12 feb. 2013

Gobierno sin oposición


Por Jaime Castro Ramírez

Si gobernar es ejercer el poder que el pueblo confiere a través del ejercicio de la política, es entonces absolutamente legítimo que el gobierno también actúe bajo unos lineamientos de  control político que le exijan el cumplimiento de los compromisos del programa de gobierno, en concordancia con la razonabilidad democrática de sus actos. Tal es la razón por la cual existe en Colombia el amparo constitucional a la figura de la oposición política.

Un gobierno sin oposición puede desviarse hacia los límites riesgosos del autoritarismo. Peor escenario no puede haber que aquel donde el ‘debate’ serio de las ideas pasa a un segundo plano, es decir que se transforma en simple apariencia de debate, aunque al final prevalece la imposición del criterio del gobierno.

Lo que hace políticamente el actual gobierno de Colombia
En las elecciones presidenciales de mayo de 2010, Juan Manuel Santos Calderón fue elegido por el partido de la ‘U’. Fueron perdedores: El Partido Liberal, el Partido Conservador, el Partido Verde, y el partido Polo Democrático. La lógica política diría que estos partidos perdedores de las elecciones debieron haber conformado el bloque de oposición en el congreso de la república durante el periodo constitucional 2010-2014.

Pues resulta que desde el primer momento el presidente electo se dedicó a ofrecer prebendas burocráticas, y lo que luego en términos de dinero su ministro de hacienda Juan Carlos Echeverri denominó “mermelada para todos”, para seducir a estos partidos a conformar una tal “Mesa de Unidad Nacional”, que no tenía otro fin que neutralizar a la oposición política y crear un sistema de UNANIMISMO para conseguir la aprobación de todos los proyectos que enviara al congreso de la república.

Con la única excepción del Polo Democrático (que es plena minoría en el Congreso), los demás se plegaron ante la oferta presidencial y abandonaron el importante criterio político de hacer oposición.

Consecuencias perversas
La política genera compromiso social para  quienes reciben un mandato del pueblo en las urnas. De tal manera que, comprar conciencias y vender criterios, deslegitima tal mandato y pervierte los principios de la política decente.

La “Unidad Nacional” no es cosa distinta a una ‘componenda política’ donde la aplanadora aprueba lo que sea, a cambio de la llamativa combinación burocracia-mermelada. En consecuencia, los proyectos que el gobierno lleva al congreso de la república no se someten a debates políticos serios, justamente por falta del recurso constitucional de la oposición política, y la demora de tales proyectos es solo mientras se someten a votación, pues la aprobación está garantizada, sin importar la calidad del contenido.

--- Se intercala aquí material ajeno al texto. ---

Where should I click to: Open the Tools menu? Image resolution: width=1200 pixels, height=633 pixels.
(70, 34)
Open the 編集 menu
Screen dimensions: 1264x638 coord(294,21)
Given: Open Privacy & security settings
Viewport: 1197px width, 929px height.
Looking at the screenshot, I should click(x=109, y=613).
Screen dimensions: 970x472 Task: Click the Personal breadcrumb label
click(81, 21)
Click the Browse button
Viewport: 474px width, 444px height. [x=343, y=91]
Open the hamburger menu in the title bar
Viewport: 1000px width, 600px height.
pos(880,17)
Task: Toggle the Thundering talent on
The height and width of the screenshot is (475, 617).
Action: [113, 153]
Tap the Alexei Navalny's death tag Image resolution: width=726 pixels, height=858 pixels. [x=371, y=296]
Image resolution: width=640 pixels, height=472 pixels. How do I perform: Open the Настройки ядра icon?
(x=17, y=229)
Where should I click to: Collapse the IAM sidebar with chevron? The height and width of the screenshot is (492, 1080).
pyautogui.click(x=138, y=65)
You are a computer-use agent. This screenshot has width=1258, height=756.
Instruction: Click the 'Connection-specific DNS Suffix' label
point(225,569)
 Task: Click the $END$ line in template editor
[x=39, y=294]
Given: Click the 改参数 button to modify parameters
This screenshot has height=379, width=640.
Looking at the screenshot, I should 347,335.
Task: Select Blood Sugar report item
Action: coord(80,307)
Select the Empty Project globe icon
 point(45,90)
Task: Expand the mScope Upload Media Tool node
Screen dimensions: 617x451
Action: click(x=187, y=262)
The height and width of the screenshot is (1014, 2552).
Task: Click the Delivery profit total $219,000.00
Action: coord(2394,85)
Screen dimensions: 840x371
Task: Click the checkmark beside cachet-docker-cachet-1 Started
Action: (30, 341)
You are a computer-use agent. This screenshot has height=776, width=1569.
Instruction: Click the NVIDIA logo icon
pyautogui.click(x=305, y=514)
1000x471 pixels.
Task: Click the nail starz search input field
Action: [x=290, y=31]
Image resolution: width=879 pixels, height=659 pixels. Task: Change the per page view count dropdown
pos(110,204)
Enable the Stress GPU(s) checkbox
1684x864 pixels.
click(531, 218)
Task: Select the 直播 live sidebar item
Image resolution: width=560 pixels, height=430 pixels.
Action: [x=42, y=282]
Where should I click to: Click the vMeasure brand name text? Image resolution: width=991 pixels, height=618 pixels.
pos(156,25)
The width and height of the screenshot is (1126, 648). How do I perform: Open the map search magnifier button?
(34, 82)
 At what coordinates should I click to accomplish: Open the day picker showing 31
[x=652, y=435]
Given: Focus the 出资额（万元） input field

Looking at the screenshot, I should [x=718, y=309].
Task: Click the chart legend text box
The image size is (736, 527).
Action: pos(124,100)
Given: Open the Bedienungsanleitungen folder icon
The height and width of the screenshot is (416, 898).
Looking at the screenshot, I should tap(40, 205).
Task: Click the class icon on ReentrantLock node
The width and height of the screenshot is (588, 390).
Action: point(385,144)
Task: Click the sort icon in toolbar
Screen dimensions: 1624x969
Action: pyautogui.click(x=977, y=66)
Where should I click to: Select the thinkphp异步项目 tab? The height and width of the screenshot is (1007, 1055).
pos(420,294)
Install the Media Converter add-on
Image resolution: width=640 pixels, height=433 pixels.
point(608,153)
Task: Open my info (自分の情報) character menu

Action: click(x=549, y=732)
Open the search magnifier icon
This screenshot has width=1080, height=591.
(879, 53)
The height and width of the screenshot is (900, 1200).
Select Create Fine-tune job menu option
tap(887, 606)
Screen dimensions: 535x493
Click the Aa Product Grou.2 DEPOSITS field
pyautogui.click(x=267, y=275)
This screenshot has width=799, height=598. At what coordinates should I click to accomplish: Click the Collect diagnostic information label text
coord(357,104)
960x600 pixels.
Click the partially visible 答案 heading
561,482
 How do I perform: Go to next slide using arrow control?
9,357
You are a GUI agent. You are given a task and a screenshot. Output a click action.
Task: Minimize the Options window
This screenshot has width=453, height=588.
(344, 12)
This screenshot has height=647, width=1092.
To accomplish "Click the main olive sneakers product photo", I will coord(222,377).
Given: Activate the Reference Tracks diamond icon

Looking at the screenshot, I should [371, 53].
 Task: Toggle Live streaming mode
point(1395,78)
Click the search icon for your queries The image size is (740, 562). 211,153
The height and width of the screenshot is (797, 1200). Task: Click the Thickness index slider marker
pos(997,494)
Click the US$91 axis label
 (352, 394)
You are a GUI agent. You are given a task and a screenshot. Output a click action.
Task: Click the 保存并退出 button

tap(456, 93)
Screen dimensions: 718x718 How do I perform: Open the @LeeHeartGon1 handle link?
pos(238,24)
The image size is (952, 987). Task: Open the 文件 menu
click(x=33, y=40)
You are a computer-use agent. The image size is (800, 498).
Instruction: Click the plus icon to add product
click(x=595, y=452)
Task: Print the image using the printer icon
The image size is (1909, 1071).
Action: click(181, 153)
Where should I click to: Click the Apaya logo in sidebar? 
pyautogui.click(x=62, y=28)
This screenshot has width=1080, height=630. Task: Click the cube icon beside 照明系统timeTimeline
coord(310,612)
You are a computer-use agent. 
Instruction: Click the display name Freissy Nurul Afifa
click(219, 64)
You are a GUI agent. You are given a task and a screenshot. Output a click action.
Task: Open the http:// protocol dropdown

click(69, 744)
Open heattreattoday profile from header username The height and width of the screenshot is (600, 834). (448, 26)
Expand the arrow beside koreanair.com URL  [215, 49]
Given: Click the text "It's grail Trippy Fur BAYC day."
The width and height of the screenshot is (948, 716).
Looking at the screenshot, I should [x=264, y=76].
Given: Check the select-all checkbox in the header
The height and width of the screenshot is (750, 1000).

Por citar únicamente unos tres ejemplos, está el caso de la reforma tributaria de 2012 que fue aprobada en menos de tres meses (presentada Oct. 4 – aprobada Dic. 26) con suficiente número de errores; y qué decir del terrible fiasco aprobado que llamaron “Reforma a la justicia” y que el gobierno ante el reproche generalizado, se vio obligado a solicitarle al Congreso que anulara ese esperpento (después de aprobada esa reforma constitucional); y en tercer lugar se puede mencionar lo que el gobierno llamó “Marco jurídico para la paz”, y que otros llamaron “Marco jurídico para la impunidad”, de lo cual se van a aprovechar las FARC en Cuba para exigir, eso, la impunidad total por sus crímenes, pero además tener que decir que las FARC no tienen culpa por plantear tal exigencia, pues simplemente se acogen a lo aprobado legalmente por la “Mesa de Unidad Nacional” en el Congreso de la República.

Hay que reiterar que un gobierno sin oposición, que hace aprobar ‘cualquier cosa’, debilita la democracia y la institucionalidad. La  grandeza del verdadero pensamiento político no se puede confundir con la pequeñez egoísta de intereses individuales politiqueros.